▶ [EXTRACT PROVIDED]:

Washington, DC – Against the backdrop of a global pandemic and nation-wide calls for racial justice, the United States Supreme Court moved to weaken access to contraception in a 7 to 2 ruling in the case Little Sisters of the Poor v. Pennsylvania. At issue in the case was the Trump administration’s sweeping decision to allow any employer to deny their employees insurance coverage for contraceptives on religious or moral grounds. The National Health Law Program condemns the ruling and sees it as another attempt to weaken health care protections for historically vulnerable communities.
“One of the groundbreaking accomplishments of the Affordable Care Act is the requirement that health plans cover preventive health services for women at no cost. Included among these vital health services are all Food and Drug Administration-approved contraceptives, sterilization procedures, and patient education and counseling,” said senior attorney Catherine McKee. “These protections have increased women’s access to contraceptive care, improving their overall health and well-being. The Court’s decision undercuts this progress, putting women’s health and reproductive autonomy in serious jeopardy.”

▶ [EXERCISE BRIEF]:
Copy the statement on the Supreme Court contraception ruling starting with "Washington, DC –" and going on through "historically vulnerable communities.", changing "sweeping" to "broad".

▶ [Data records]:
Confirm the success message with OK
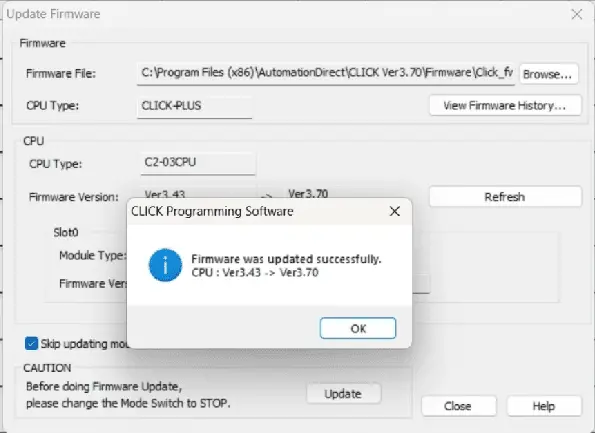This screenshot has width=595, height=433. point(357,328)
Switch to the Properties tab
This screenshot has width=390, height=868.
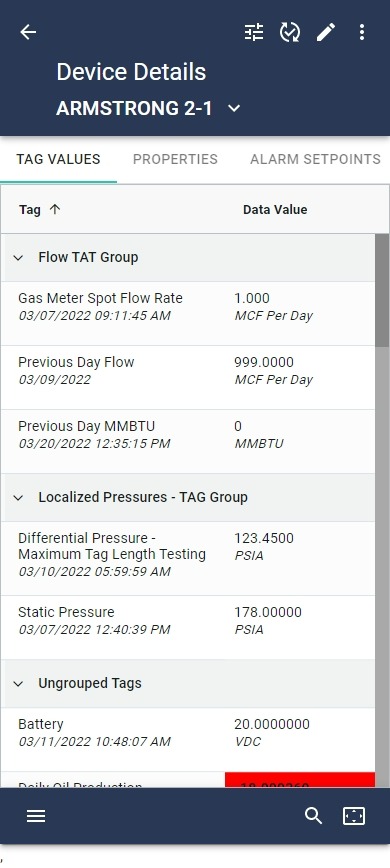175,159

▶ [YOUR SOLUTION]:
Washington, DC – Against the backdrop of a global pandemic and nation-wide calls for racial justice, the United States Supreme Court moved to weaken access to contraception in a 7 to 2 ruling in the case Little Sisters of the Poor v. Pennsylvania. At issue in the case was the Trump administration’s broad decision to allow any employer to deny their employees insurance coverage for contraceptives on religious or moral grounds. The National Health Law Program condemns the ruling and sees it as another attempt to weaken health care protections for historically vulnerable communities.